It may be recollected that Ashe's Travels was one of the worthy authorities for the libels of the Quarterly Review; from the gross ignorance and absurdity of the book, we doubted if he had ever been in this country; but we found some account of him in a note, where the author is speaking of the fossil bones discovered in this region, and we copy it for the edification of those who have perused those travels, or the Quarterly Review.

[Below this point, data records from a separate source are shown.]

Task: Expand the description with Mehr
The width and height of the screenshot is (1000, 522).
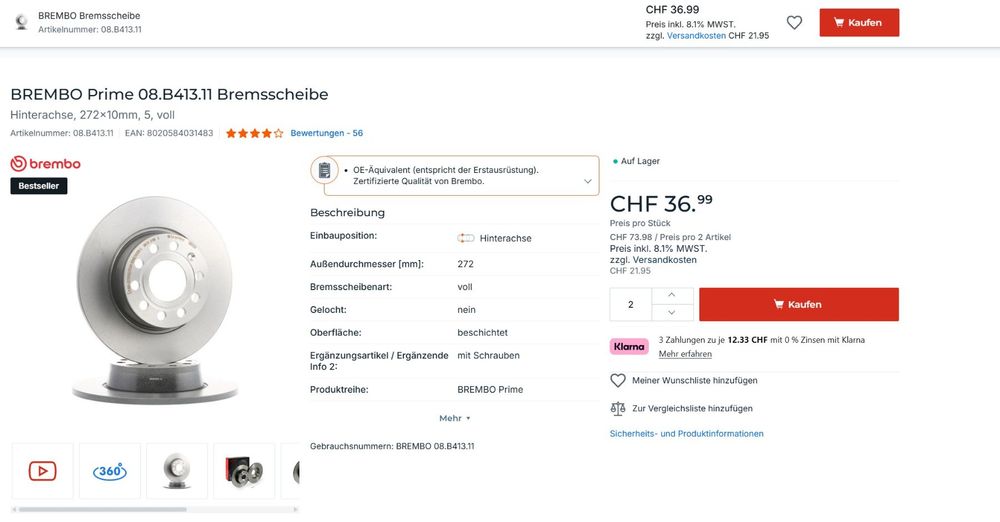Action: coord(455,418)
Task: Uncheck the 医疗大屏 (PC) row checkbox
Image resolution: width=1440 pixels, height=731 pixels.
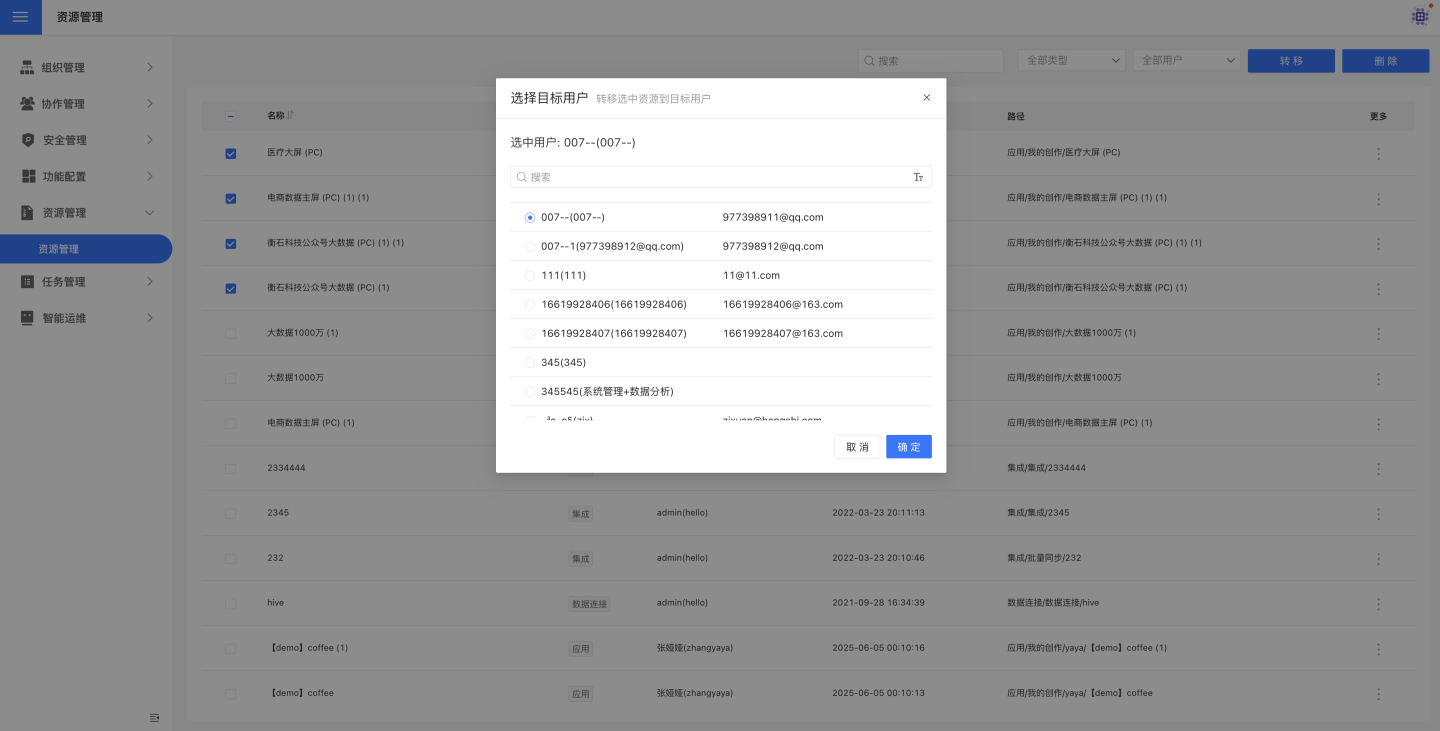Action: [x=231, y=154]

"In the years 1802 and 3, Dr. William Goforth, with an ardour of curiosity that deserved a better reward than awaited his exertions, dug up at this place, and transported to Cincinnati, several waggon loads of these bones. They were, by the Doctor and George Turner, one of the members of the American Philosophical Society, examined attentively, and supposed to be the remains of no less than six nondescript quadrupeds, most of them gigantick! Among the rest, some of the bones of the rhinoceros were thought to be ascertained. Judge Turner made accurate drawings of the most curious of these fossils, but has been so unfortunate as to lose them.

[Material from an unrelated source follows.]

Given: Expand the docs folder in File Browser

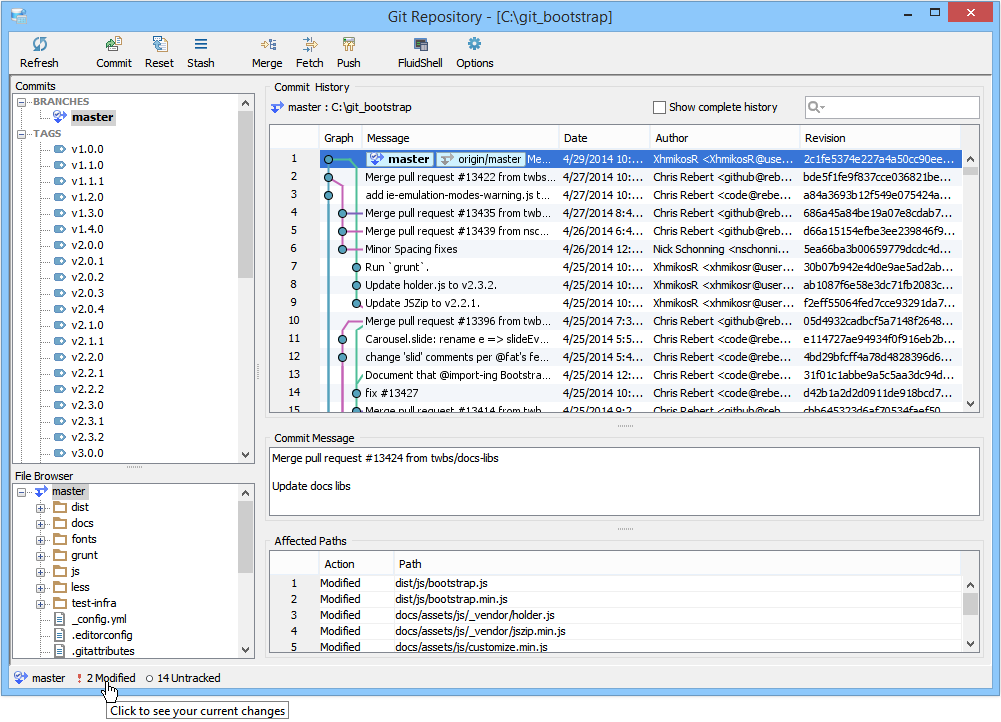Looking at the screenshot, I should point(40,524).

"In the spring of the year 1803, the Doctor formed a design of transporting these bones to the Atlantick states. They reached Pittsburgh, and were there stored. Early in 1806, Professor Barton made an application to purchase them; but at that time they had attracted the attention of a foreign swindler, named Thomas Arville, alias Ashe, who obtained permission of the owner to ship them to Europe for exhibition; since which they have not been heard of. To this personal injury of a worthy individual, the miscreant has since added a libel on the American people, and a gross insult to the British nation, by the publication of a book of travels, redundant in the most puerile and malicious falsehoods,"

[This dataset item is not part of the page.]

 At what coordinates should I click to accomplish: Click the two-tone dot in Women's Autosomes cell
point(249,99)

If we should say that sound policy on the part of the State of Ohio, would now lead them rather to discourage than promote emigration to their territory; that they have now a sufficient population, to stock their whole country in a few years; that it would be wiser to commence now to fix their habits, institutions and character, by the force of custom and fellowship, on a sedentary population gradually advancing its numbers, without extraneous aid, than to have its whole surface agitated by the impetuous flood of emigration; if we should say that this. would conduce more to the consistence and solidity of the State, than the promiscuous introduction of new settlers, we should no doubt find that we were talking to land speculators, and not to statesmen. We have alluded to this topick however, only to suggest to the author, that in the next edition of his work he might add a very interesting chapter, in describing minutely the process of the new settlers, from their first entrance into the forest, till the farm and the village make their appearance. This is a state of things almost peculiar to this country; highly characteristick and picturesque in its details. The emigrants from various parts of the United States as well as from Europe, proceed to their place of settlement, uncertain of the particular locality, and with very vague notions of the geography of the country. The general point of meeting however is at Pittsburgh, as the pilgrims to the Holy Land formerly met at Marseilles from different quarters of Europe. At Pittsburgh, they embark on the river, and trust their destiny to the current of the Ohio. A convenient eddy, a point of land, the entrance of a small stream, may decide the location. The spot thus selected undergoes a transformation more rapid than can be easily imagined; in a few years the block-house, which was an outpost for protection against the savages, becomes an awkward incumbrance in the streets of a city, and the spot, where the Indian hunter had kindled a camp fire, is occupied by the furnace of a steam engine. Even the birds on their return from a summer's migration, may seek in vain for the forest in whose covert they were hatched.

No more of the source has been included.